Una vez que estas matrices se han instalado en nosotros, pasan a conformar
nuestro horizonte de interpretación de la realidad y de significación de la
experiencia. Estas matrices marcan el límite entre lo que podemos ver y lo que
no, lo que podemos interpretar y de qué manera, lo que podemos significar y el
modo en que lo hacemos. Y todo lo que no puede ser asimilado por la matriz,
permanece oculto, incomprensible, invisibilizado. La matriz es lo que nos
señala lo que hay que mirar y cómo entenderlo, pero también son las anteojeras
que ocultan todo el resto.
Paradójicamente, la única forma de evitar el adoctrinamiento y de luchar
contra la deseducación, es la exposición permanente y temprana al tipo de
experiencias que con tanta desconfianza miramos. Es la habitualidad de este
tipo de experiencias lo que colabora con la promoción del desarrollo de un
espíritu crítico y abierto a la diversidad de voces. Quizás sea esta la
verdadera razón –más allá de las explicitadas- por las que tantos
administradores y funcionarios escolares se resisten, desde sus lugares de poder,
a la permeabilidad de la escuela a la política.
No son las prácticas políticas libres, diversas y
variadas la raíz de la deseducación. Por el contrario, la escuela, como parte
de un sistema institucional de control y coerción, durante el proceso
histórico al que hemos hecho referencia –excepto por algunos intentos
espasmódicos- intentó silenciar e incapacitar no sólo a los jóvenes que
ingresaban al sistema educativo, sino a los adultos responsables de impartir
enseñanza. Muchos docentes terminaron evidenciando la falta de un pensamiento
crítico e independiente, y reprodujeron esa falta en sus alumnos. El
aprendizaje rutinario, la falta de asociación de ideas y el estímulo de la
memorización automática como recurso, son síntomas de esta falta, que a la vez
fomentó la banalización de lo intelectual y facilitó el vaciamiento de los
contenidos curriculares. Paralelamente, en un proceso que no hemos logrado aún
superar, se indujeron conductas prejuiciosas y paranoicas en los docentes, y
finalmente se promovió un grado creciente de hostilidad y violencia entre los
adultos por un lado, y los niños y adolescentes por otro. La consecuencia: la
muerte del deseo de aprender. Y la vergonzosa y vergonzantemente silenciada
agonía del deseo de enseñar.
La situación se vuelve más
compleja cuando relacionamos estas evidencias con las exigencias que se nos
plantean a los docentes, producto de la emergencia de demandas sociales y
económicas, de los efectos derivados del desarrollo científico y tecnológico, y
de la propia transformación del sistema educativo, que pugna por ser más
inclusivo de los cuerpos (los chicos dentro de la escuela) a la vez que en las
posibilidades de aprendizaje de calidad (los chicos dentro de la escuela,
aprendiendo).

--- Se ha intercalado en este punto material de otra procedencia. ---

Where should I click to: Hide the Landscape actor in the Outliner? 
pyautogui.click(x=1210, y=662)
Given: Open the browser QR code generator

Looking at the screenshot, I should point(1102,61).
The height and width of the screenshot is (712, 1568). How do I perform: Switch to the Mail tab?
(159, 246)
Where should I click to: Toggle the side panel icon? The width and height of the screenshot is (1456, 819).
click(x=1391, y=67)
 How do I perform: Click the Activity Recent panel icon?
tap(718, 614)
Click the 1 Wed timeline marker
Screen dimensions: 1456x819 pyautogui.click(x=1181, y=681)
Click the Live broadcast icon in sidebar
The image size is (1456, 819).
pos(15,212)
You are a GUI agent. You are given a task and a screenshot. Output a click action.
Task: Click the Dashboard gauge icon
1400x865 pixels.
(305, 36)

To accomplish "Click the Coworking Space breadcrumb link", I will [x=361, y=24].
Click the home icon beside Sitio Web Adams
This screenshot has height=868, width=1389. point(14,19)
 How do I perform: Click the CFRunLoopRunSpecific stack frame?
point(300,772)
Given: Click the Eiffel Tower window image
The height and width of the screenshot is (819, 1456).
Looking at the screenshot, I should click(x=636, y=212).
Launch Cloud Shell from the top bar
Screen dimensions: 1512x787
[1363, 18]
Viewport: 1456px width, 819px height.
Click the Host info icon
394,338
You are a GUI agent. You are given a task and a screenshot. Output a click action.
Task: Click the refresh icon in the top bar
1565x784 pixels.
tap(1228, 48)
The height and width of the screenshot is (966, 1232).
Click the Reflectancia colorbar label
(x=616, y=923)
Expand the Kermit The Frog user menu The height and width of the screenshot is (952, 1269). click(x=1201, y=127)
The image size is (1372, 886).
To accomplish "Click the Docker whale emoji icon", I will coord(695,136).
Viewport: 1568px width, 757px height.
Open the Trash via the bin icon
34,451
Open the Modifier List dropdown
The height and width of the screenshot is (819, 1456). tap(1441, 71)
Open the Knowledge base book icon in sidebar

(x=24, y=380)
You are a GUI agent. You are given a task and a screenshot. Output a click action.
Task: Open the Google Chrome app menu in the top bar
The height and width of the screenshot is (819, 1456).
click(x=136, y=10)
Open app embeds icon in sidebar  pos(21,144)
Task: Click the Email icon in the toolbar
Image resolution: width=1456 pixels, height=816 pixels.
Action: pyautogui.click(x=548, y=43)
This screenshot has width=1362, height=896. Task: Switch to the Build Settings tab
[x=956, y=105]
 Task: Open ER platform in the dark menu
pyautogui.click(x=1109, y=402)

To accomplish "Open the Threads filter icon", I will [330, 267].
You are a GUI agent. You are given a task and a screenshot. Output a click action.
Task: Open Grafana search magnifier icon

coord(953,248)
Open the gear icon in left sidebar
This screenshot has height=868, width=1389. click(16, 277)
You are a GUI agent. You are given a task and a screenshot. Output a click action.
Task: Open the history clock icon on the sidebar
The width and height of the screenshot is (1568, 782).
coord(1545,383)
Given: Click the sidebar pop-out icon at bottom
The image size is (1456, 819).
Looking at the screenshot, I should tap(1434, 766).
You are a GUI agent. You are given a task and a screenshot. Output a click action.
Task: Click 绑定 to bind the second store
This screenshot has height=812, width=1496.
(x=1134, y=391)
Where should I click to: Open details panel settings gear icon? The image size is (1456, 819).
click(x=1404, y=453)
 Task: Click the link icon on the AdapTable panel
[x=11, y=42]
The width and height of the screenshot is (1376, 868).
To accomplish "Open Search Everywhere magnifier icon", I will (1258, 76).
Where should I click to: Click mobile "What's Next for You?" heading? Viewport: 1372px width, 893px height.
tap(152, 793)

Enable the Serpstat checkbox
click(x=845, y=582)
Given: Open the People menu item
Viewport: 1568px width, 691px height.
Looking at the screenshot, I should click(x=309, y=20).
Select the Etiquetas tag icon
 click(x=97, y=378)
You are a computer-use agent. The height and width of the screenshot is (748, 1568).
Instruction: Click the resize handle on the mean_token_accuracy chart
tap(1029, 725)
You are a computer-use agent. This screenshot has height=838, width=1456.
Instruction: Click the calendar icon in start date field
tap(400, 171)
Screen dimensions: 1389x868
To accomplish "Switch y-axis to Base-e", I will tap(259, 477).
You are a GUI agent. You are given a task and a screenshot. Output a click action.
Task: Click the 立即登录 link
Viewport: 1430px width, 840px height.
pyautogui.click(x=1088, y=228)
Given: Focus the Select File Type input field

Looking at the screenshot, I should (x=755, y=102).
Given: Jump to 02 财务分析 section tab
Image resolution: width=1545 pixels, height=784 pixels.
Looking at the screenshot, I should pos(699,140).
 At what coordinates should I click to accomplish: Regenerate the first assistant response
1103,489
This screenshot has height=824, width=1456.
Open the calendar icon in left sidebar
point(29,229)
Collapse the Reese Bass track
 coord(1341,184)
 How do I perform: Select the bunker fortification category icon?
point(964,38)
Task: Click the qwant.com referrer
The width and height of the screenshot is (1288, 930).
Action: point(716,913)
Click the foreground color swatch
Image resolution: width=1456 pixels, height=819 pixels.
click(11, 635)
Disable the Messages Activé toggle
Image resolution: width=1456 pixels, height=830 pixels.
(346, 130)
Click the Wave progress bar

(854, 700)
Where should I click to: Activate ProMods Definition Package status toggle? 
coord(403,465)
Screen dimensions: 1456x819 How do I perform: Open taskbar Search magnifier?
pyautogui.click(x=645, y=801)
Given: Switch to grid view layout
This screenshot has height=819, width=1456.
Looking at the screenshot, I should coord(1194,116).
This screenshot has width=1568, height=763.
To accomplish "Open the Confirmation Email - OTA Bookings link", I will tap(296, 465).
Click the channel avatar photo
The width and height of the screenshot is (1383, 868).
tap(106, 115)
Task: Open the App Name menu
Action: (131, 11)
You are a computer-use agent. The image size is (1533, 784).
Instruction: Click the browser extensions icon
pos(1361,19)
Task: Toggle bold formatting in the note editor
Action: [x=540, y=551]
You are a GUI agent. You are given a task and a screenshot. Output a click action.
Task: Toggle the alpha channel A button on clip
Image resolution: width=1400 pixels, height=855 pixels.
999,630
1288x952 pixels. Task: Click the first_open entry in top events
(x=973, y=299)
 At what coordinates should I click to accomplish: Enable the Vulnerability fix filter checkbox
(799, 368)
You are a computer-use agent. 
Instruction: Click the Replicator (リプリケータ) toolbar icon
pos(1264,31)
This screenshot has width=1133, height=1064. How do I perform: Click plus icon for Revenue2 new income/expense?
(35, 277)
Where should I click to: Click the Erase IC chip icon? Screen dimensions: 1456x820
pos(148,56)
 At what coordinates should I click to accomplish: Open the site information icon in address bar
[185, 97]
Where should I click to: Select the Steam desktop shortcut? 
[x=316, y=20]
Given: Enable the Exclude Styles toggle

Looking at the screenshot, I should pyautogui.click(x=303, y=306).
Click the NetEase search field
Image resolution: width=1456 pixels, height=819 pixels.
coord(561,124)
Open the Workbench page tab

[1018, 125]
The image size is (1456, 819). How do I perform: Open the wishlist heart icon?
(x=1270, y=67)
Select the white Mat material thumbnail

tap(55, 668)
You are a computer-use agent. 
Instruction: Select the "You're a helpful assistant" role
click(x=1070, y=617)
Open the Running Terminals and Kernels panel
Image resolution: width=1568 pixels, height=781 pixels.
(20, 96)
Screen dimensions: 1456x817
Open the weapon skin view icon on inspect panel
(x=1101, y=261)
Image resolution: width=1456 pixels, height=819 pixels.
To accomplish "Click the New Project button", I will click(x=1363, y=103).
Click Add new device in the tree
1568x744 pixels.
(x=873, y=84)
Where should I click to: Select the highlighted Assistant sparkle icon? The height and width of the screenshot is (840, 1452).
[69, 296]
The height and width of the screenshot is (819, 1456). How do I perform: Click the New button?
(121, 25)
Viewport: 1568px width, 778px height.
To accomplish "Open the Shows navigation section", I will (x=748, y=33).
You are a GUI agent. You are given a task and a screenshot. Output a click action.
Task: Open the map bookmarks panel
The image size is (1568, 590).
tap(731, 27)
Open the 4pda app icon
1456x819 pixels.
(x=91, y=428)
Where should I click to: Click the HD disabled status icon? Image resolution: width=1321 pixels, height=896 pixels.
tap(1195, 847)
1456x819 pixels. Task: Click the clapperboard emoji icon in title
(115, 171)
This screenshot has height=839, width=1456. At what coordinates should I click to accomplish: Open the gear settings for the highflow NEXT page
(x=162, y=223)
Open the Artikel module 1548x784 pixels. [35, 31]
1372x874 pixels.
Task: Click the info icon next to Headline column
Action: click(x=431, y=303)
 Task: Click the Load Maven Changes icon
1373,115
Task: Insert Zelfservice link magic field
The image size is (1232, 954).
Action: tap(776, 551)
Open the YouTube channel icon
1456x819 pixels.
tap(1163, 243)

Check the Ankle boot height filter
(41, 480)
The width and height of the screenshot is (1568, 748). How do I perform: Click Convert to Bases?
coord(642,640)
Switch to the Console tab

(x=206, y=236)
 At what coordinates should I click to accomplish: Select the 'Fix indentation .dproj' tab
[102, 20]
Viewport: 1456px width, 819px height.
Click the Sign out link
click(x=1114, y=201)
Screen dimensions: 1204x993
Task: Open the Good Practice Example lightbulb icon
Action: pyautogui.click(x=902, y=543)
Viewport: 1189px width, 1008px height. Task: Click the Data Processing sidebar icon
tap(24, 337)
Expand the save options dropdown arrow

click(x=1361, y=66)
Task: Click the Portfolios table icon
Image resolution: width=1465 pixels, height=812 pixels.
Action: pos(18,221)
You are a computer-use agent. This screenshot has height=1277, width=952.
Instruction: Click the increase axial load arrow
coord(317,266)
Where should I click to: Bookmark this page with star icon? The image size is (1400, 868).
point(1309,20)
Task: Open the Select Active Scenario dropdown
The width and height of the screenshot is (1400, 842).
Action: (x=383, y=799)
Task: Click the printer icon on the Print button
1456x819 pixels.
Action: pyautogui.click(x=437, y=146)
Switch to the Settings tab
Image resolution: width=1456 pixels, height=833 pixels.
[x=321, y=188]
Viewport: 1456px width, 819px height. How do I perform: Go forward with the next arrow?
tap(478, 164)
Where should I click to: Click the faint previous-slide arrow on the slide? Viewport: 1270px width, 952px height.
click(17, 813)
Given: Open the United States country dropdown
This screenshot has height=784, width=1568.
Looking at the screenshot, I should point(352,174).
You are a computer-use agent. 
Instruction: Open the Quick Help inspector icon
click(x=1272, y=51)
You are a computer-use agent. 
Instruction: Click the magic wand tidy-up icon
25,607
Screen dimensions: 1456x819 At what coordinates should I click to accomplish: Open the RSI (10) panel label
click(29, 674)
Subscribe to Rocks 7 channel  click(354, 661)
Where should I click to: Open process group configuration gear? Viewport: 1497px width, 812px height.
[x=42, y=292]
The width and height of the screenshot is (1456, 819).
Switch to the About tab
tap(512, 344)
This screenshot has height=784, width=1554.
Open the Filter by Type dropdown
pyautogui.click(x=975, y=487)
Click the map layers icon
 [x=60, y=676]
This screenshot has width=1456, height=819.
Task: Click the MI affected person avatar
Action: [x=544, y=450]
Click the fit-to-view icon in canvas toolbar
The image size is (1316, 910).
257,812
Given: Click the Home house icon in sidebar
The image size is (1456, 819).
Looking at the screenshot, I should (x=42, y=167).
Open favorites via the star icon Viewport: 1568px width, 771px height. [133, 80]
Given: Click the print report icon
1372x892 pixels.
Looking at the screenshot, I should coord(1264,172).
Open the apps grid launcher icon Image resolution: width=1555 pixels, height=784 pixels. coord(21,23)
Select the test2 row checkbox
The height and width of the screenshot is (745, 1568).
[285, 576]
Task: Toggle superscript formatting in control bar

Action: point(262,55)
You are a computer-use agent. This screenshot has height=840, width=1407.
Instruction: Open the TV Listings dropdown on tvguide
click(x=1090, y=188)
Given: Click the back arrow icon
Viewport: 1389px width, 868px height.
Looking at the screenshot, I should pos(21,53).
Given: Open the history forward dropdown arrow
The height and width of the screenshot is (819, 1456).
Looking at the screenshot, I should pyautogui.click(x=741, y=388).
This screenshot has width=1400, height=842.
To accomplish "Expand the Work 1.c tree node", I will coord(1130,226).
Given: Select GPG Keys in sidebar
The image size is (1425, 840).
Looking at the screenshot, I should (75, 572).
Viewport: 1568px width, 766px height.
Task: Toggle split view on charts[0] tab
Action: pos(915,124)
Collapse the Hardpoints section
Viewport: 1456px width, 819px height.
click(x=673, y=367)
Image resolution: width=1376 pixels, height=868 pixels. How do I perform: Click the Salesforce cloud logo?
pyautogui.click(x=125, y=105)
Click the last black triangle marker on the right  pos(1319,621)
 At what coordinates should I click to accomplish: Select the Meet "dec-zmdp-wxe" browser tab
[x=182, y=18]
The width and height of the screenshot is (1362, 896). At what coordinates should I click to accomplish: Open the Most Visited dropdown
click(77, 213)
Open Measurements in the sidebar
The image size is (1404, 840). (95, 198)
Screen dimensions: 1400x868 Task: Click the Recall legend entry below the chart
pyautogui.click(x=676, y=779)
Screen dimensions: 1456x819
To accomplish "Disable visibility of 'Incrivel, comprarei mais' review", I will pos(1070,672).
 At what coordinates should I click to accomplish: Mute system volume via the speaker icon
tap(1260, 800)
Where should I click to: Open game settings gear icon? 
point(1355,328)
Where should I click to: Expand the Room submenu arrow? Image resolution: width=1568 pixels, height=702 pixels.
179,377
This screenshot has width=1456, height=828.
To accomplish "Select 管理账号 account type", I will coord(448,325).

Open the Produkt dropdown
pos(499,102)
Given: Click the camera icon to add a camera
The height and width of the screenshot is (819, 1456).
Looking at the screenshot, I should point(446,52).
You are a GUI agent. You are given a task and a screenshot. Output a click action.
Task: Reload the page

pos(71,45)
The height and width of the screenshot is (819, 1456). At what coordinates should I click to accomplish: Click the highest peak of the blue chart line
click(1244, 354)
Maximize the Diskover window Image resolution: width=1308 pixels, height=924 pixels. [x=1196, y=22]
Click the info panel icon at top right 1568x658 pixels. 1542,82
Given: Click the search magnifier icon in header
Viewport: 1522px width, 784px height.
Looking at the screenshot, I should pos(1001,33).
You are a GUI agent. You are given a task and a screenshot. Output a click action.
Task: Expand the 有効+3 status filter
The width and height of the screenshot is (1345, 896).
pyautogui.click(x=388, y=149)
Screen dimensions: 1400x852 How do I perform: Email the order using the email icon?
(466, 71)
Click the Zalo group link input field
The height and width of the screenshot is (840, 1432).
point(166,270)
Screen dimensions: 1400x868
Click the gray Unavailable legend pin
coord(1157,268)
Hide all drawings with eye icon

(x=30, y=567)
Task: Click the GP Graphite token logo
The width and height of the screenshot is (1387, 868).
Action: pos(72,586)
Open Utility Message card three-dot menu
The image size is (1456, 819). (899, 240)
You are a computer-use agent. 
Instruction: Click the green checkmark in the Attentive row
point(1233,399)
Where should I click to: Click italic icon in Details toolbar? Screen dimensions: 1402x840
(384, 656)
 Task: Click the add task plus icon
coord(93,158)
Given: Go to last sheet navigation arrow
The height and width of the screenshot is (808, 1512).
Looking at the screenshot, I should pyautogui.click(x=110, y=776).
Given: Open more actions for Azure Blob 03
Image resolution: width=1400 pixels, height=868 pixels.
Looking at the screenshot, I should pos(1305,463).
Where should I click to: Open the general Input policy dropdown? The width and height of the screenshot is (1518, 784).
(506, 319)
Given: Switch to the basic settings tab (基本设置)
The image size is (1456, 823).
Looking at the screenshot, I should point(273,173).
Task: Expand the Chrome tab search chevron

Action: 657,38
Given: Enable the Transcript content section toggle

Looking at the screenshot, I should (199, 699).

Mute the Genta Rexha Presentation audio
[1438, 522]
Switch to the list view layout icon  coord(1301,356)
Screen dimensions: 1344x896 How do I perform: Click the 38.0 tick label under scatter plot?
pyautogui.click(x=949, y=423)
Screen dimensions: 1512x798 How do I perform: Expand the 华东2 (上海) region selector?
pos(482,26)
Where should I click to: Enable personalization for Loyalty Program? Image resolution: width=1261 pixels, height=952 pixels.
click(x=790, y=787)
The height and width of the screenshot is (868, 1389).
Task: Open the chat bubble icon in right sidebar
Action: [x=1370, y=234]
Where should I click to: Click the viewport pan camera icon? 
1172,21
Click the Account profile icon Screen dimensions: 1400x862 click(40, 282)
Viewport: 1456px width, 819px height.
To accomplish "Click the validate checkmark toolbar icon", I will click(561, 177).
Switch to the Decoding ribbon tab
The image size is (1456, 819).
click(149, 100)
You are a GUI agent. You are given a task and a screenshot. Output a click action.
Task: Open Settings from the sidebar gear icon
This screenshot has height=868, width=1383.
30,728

Limitados por las deficiencias propias de nuestra formación en
instituciones atravesadas por estos procesos de vaciamiento, por un sistema que
–a pesar de los muchos progresos en este sentido- todavía lucha por garantizar
la continuidad de la misma (cómo no reconocer el acierto del Plan Nacional de
Formación Permanente Nuestra Escuela), y por una socialización profesional en
la que muchos de nosotros hemos construido nuestros esquemas prácticos de
acción en un contexto desfavorecedor, los docentes hemos ido configurando unas
formas de trabajo difícilmente modificables.
Gastón Bachelard lo resumió magníficamente: “en
el transcurso de una carrera ya larga y variada, jamás he visto a un educador
cambiar de método de educación. Un educador no tiene el sentido del fracaso,
precisamente porque se cree un maestro”.